Clients often seek counselling for issues of sexual addiction when a partner has been ‘unfaithful’. The ‘acting out’ behaviour can be addiction to internet porn, having an affair or multiple affairs which can involve emotional and or sexual involvement, including liaisons over the internet.
Individuals involved with sexual addictions are oblivious of its impact on their partner, often seeing their actions and activities as irrelevant to the couple relationship. Lying is a common way of hiding these ‘clandestine’ behaviours. The effect of addictions is the eroding of intimacy and good will between partners.

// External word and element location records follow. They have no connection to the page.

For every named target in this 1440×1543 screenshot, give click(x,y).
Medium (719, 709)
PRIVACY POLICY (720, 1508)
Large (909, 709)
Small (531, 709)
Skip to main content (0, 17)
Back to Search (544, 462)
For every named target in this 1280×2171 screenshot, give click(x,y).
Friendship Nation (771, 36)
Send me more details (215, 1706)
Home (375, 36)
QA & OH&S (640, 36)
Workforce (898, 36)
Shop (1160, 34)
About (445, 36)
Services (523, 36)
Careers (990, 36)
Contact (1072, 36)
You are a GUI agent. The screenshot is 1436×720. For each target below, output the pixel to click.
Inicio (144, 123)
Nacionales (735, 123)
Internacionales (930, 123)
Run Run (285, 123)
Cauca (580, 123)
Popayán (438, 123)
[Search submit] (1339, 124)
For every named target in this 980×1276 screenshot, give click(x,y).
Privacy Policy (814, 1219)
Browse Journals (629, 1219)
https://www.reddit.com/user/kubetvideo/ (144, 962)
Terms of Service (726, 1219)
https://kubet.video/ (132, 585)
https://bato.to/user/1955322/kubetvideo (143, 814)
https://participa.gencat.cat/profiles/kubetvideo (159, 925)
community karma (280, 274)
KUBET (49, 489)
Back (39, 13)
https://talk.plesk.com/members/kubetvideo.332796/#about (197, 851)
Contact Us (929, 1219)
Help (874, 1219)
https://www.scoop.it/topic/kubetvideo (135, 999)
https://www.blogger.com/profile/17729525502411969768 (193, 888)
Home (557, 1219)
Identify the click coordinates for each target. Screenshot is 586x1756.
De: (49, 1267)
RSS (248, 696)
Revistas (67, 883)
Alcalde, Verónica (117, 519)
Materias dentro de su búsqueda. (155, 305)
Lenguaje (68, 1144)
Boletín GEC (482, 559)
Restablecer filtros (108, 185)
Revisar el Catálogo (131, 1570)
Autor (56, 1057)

In general, feelings of anxiety worry and depression can often be the core issues that fuel various types of addiction. The acting out behaviour can be a symptom of these more serious underlying issues; it is the person’s medication for their anxiety.
Sexual addictions, like other addictions, are often kept secret from the partner. Getting married or starting an intimate relationship does not guarantee that addictions will disappear. The arrival of children in the relationship can drive any ‘wedge in the relationship’ even further. Mothers can get very busy and engrossed with their children leaving the husband feeling neglected and less important. Such issues need to be dealt with in the relationship and should not be an excuse for infidelity.
Lying about the affairs and addiction gives rise to a more serious issue of trust in the relationship. Usually it is the man in the relationship who is ‘acting out’ and the woman who is the victim. Building of trust takes a long time, even when the offending partner is genuinely sorry for their behaviour.
When the man has begun the journey to address addiction, he can get frustrated with his partner for her ‘lack of progress’ in rebuilding trust. Building of trust takes time because wounds of betrayal heal slowly.
Individual counselling for addiction together with relationship counselling, for trust issues, can be helpful in dealing with the two issues separately.